Treasuries due in 10 years and longer returned 20 percent in the past six months, the most among 144 bond indexes compiled by Bloomberg and the European Federation of Financial Analysts Societies after accounting for currency changes. Benchmark 10- year yields set a record low of 1.67 percent on Sept. 23.
Treasuries fell yesterday on speculation the European summit starting in Brussels tomorrow will succeed in quelling the crisis.
Spurred by S&P
Thirty-year bonds led the decline yesterday as German Finance Minister Wolfgang Schaeuble called a downgrade warning for 15 euro-area governments from Standard & Poor’s the “best encouragement” to drive toward a solution at the meeting. U.S. debt securities extended their slide after the Financial Times reported that European policy makers are considering doubling the amount of the regional rescue package.
JPMorgan Chase & Co.’s Treasury client survey showed the number of wagers on a decline in U.S. government securities among the bank’s investors have exceeded bets for a gain for the first time since Sept. 12. Wagers on a drop increased to 17 percent on Dec. 5 from 11 percent on Nov. 28, while bets on a rise decreased to 13 percent from 19 percent, according to a report by analysts led by Terry Belton, global head of fixed- income and foreign-exchange research.
Survival in Doubt
The Organization for Economic Cooperation and Development cited doubts about the survival of Europe’s monetary union as the main risk to the world economy in a report last week.
The Treasuries rally is about to end, judging by the banks and securities companies surveyed by Bloomberg News. Ten-year rates will advance to 2.42 percent by June 30, the responses show, with the most recent forecasts given the heaviest weightings.
“The U.S. economy will grow gradually,” said Kei Katayama, leader of the foreign fixed-income group in Tokyo at Daiwa SB Investments Ltd. in Tokyo, which oversees the equivalent of $63.8 billion including Asia’s second-biggest bond fund. “Yields will eventually go up, recognizing that the U.S. economy is not so bad.”
Unemployment, Consumer Confidence
The number of Americans claiming unemployment benefits for the first time probably fell to 395,000 last week from 402,000, according to the median prediction of economists surveyed by Bloomberg before the report tomorrow. The U.S. jobless rate fell to 8.6 percent, the lowest level since March 2009, the Labor Department reported Dec. 2.

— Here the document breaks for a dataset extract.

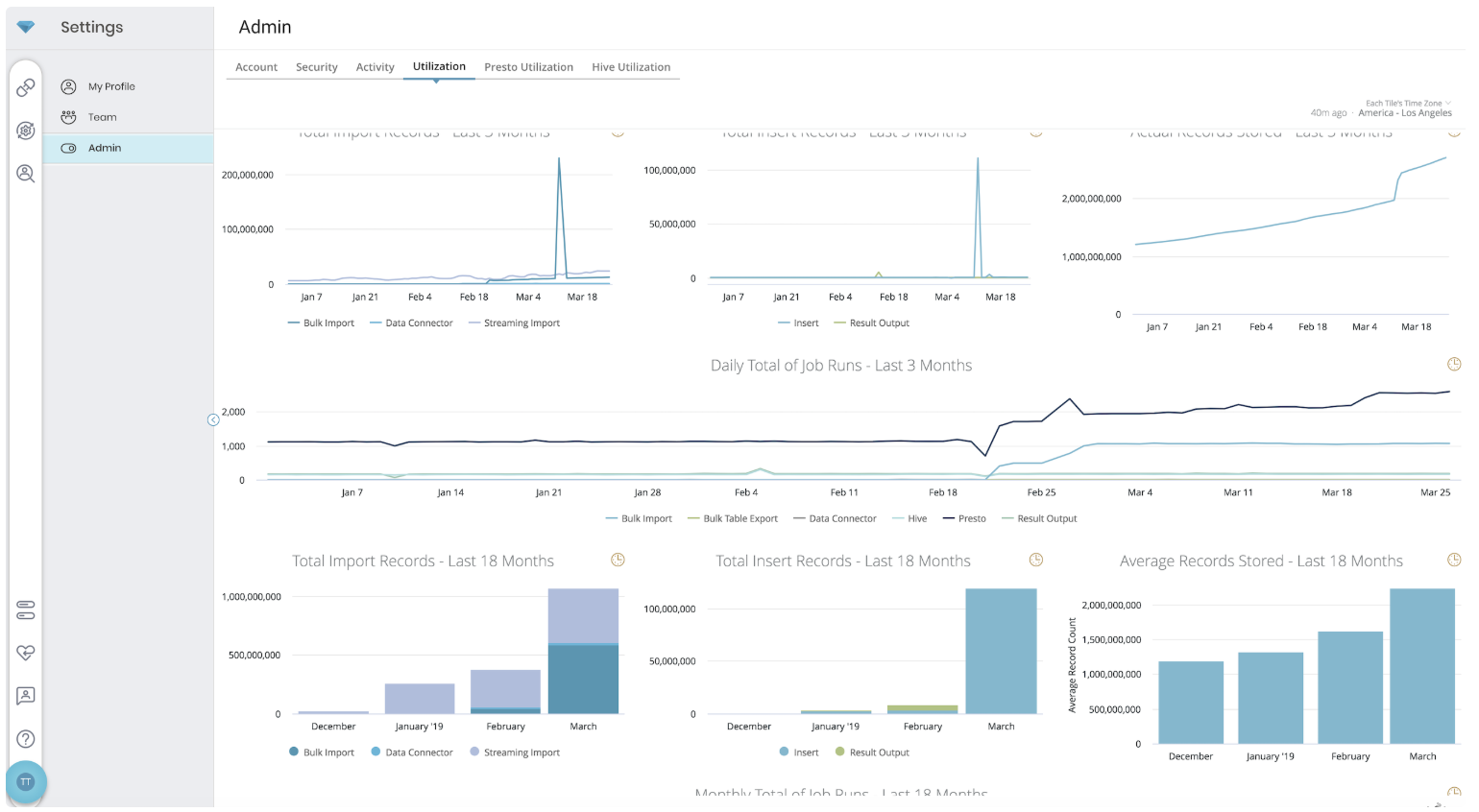
Task: Toggle Streaming Import in 18 Months legend
Action: (x=514, y=753)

A Thomson Reuters/University of Michigan index of consumer sentiment rose to 65.8 in December from 64.1 in November, a separate surveyed shows before the Dec. 9 report.
Bill Gross, who runs the world’s biggest bond fund at Pacific Investment Management Co., said he has a “risk off” view ahead of the summit.
“EU plan appears to kick the can for another 3-6 months,” Gross wrote on Twitter yesterday. “It’s a never-ending story.”
Gross, who is based in Newport Beach, California, increased Treasury holdings in his $241 billion Total Return Fund (PTTRX) to 19 percent of assets in October from 16 percent in September, according to the Pimco website.